While in principle everything that you use in your research should be paid for by those funding your research, in practice it's not unusual to buy oneself small supplies at the "minor office supply" level for sake of expedience, or because they're outside of the main line of one's research.
For example, a student might want a $10 piece of electronics today that would take several weeks to acquire through normal channels, and then might decide it's not worth it to them to get reimbursed. You might also buy something for yourself if you want to be the owner: for example, I bought my own laptop late in graduate school, rather than using a school laptop, because I wanted it to be my own personal machine that I could take with me when I finished.

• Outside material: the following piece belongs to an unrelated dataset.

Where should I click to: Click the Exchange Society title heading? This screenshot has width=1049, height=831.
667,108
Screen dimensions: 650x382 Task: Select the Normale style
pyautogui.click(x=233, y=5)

What you have written, however, sounds like a much more problematic situation: it appears that you're effectively being asked to lie to your professor's funder, by misrepresenting how their money is being spent. If it's a significant amount of money, then you could be abetting in a felony-level crime. As such, if it is a significant amount of money, I would strongly advise you to not buy the equipment yourself. Instead, I think you should tell your advisor that you need the equipment, but if they don't get it, you'll just have to do your best without.
If your advisor doesn't buy the equipment, you shouldn't badmouth your advisor to the funder. Just do your best, and if they ask you why you don't have the equipment you need, you can tell them the honest truth: you've asked your advisor for it and are hoping you'll get it.